Alpinismo: gli uomini e le donne che sono saliti più in alto

Quando chiesero a George Mallory perché volesse scalare l’Everest, l’inglese rispose: «Perché è lì». La filosofia dell’alpinismo sta tutta in questa risposta.

La passione che spinge a intraprendere quelle che potranno essere epiche imprese o clamorosi fiaschi è nella stessa esistenza delle montagne.

Questi giganti di roccia hanno da sempre affascinato e attratto l’uomo che di fronte alla loro maestà decide di sfidare sé stesso e la gravità per elevarsi fino alla cima.
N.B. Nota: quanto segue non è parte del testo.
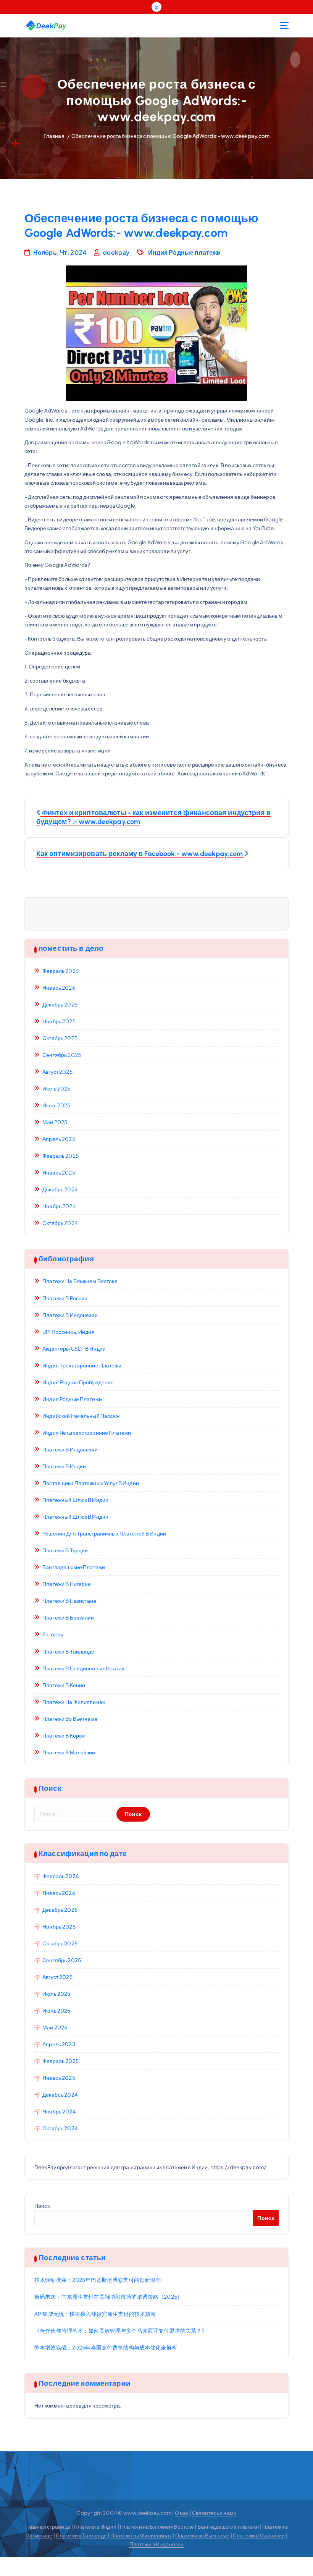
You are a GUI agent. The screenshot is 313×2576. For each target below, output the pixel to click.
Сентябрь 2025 (61, 1055)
Con il libro di Claudio Gregori, Storia dell’alpinismo. Le grandi sfide tra l’uomo e la montagna (Diarkos) ecco le vicende di 9 alpinisti che hanno scritto il loro nome nella storia di questa disciplina: alcuni hanno firmato primati assoluti, altri non ci sono riusciti, ma non importa. Ciò che conta è provarci. Le montagne sono lì proprio per questo.

Nel cuore lo stesso desiderio, raggiungere vette ancora inviolate. Dai pionieri come Michel-Gabriel Paccard e la contessa d’Angerville – i primi a scalare il Monte Bianco – alle conquiste memorabili di Messner, Whymper, Mallory, Comici, Huber, Bonatti: ecco le imprese leggendarie dei protagonisti della storia dell’alpinismo.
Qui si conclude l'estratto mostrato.